First Hawaiian first saw 14% of its deferred commercial loans become criticized assets, which doesn’t necessarily mean the loan is past due, but that there is a risk of default. But between June 30 and July 21, the Bank has seen 95% of its remaining deferred commercial borrowers either resume making payments or tell the bank that they will resume making payments after the deferral period has passed. Meanwhile, the US-Germans saw sharp declines in deferrals in most loan categories, including residential mortgages, commercial and industrial buildings, and commercial real estate.
Which categories are still seeing high carryovers?
Unsurprisingly, the hospitality industry is a category struggling with high deferral rates. German American still had over 33% of its accommodation and hotel portfolio on hold as of August 31; Independent Bank Group held more than 26% of its hotel portfolio during its second deferral period; and ServisFirst Bancshares had more than 15% of its portfolio of hotels and motels carried over as of August 31.
Again, that’s probably not a huge surprise, given that Americans travel less and stay in hotels less due to concerns about the coronavirus. According to the hotel occupancy tracker STR, the hotel occupancy rate in the United States reached just over 48% for the week ending August 29, down from 22% in April, but still down by nearly by 28% compared to the same week in 2019. Other categories with higher deferral rates are other usual suspects, including retail businesses and restaurants, and it varies a bit from bank to bank. ‘other.
Continue to watch the reports
While it is good news that carryovers tend to go down at a number of banks, it is still important for investors to carefully monitor remaining carryovers.
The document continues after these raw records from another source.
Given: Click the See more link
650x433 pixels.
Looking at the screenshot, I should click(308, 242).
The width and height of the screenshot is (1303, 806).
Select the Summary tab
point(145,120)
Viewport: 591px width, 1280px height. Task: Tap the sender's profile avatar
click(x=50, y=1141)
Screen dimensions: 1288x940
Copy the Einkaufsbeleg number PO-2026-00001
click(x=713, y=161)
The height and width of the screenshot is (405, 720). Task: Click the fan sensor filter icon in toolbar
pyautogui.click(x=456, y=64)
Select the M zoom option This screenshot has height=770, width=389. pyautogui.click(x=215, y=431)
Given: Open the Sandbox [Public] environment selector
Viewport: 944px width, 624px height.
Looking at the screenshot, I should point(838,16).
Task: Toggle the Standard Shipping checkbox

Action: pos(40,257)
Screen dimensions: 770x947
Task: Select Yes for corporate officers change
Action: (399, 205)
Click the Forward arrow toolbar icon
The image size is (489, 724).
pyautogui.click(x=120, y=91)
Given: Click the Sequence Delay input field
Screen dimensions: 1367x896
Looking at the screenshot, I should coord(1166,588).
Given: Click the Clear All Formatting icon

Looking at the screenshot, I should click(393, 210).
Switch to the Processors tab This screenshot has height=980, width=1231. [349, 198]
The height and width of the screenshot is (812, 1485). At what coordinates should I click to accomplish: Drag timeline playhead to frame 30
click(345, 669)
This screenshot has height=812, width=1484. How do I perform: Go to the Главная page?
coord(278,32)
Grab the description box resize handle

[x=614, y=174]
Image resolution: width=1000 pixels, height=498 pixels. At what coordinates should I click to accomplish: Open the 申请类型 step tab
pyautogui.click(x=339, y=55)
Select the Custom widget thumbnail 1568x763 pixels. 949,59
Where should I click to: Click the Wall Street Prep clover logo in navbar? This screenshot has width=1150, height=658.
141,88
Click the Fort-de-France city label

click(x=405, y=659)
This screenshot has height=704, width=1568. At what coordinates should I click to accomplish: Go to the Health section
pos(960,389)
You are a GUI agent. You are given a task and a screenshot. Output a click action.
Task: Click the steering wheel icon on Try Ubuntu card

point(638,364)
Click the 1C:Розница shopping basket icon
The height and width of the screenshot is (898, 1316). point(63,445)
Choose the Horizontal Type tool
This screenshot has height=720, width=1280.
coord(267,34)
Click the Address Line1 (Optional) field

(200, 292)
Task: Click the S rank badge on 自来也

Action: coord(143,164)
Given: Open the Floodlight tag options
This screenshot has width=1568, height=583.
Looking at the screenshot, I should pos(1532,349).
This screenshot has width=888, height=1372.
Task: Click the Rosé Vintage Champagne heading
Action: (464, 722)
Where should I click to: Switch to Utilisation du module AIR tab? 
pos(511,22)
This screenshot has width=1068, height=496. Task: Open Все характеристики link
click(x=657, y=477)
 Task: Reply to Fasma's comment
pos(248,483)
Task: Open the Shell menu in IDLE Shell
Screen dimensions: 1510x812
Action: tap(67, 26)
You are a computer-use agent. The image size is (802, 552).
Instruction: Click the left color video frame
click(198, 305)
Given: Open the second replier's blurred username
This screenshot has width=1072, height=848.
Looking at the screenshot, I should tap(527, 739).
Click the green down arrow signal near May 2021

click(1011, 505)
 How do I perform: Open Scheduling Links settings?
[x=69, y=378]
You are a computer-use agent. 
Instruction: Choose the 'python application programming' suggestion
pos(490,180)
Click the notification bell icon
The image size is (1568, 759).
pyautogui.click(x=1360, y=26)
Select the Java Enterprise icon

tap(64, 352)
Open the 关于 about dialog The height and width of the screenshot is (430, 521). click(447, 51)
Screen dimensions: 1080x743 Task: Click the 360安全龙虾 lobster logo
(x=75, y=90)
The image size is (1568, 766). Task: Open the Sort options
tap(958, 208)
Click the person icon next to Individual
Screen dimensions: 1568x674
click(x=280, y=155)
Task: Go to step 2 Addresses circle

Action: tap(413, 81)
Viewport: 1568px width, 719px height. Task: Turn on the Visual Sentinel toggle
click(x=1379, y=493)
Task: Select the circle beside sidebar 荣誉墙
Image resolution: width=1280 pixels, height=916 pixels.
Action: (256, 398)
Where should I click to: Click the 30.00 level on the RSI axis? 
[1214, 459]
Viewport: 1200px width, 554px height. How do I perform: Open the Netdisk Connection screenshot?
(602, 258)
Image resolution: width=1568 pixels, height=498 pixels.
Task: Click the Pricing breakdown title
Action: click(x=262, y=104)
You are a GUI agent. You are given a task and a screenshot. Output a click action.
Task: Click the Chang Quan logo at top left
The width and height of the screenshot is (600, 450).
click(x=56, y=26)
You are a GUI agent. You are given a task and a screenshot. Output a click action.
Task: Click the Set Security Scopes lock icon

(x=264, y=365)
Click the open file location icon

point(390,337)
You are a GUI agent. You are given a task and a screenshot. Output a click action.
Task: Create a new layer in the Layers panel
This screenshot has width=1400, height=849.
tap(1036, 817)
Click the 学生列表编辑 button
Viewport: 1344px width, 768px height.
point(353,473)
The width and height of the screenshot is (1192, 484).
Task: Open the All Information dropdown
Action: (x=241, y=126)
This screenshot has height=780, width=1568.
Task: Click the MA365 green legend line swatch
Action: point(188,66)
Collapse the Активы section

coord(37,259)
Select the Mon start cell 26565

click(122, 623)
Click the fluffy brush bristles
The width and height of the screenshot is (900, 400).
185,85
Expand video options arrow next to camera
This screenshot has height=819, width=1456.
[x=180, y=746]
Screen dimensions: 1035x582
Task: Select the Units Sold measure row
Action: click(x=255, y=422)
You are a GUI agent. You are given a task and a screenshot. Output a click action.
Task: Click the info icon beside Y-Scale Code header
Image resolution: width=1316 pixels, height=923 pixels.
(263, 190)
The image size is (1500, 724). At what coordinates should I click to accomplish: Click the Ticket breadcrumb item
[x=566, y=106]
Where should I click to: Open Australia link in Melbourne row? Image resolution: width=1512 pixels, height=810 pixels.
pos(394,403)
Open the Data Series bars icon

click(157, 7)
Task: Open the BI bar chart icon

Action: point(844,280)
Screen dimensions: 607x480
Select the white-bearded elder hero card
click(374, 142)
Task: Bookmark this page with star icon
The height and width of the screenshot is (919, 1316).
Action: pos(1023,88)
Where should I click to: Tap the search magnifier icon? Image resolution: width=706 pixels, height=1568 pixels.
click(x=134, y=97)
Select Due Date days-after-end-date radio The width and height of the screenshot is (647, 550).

Depending on what happens with the government intervention and the coronavirus, a number of them could still turn into criticized assets, which could force banks to replenish reserves, depending on how much they have booked. for postponements.
On the flip side, if the United States has seen the worst of the coronavirus – hit wood – more deferred loans could turn back into healthy borrowers. This would remove some of the mystery for investors and hopefully allow bank stocks to recover.
This article represents the opinion of the author, who may disagree with the “official” recommendation position of a premium Motley Fool consulting service. We are heterogeneous! Challenging an investment thesis – even one of our own – helps us all to think critically about investing and make decisions that help us become smarter, happier, and richer.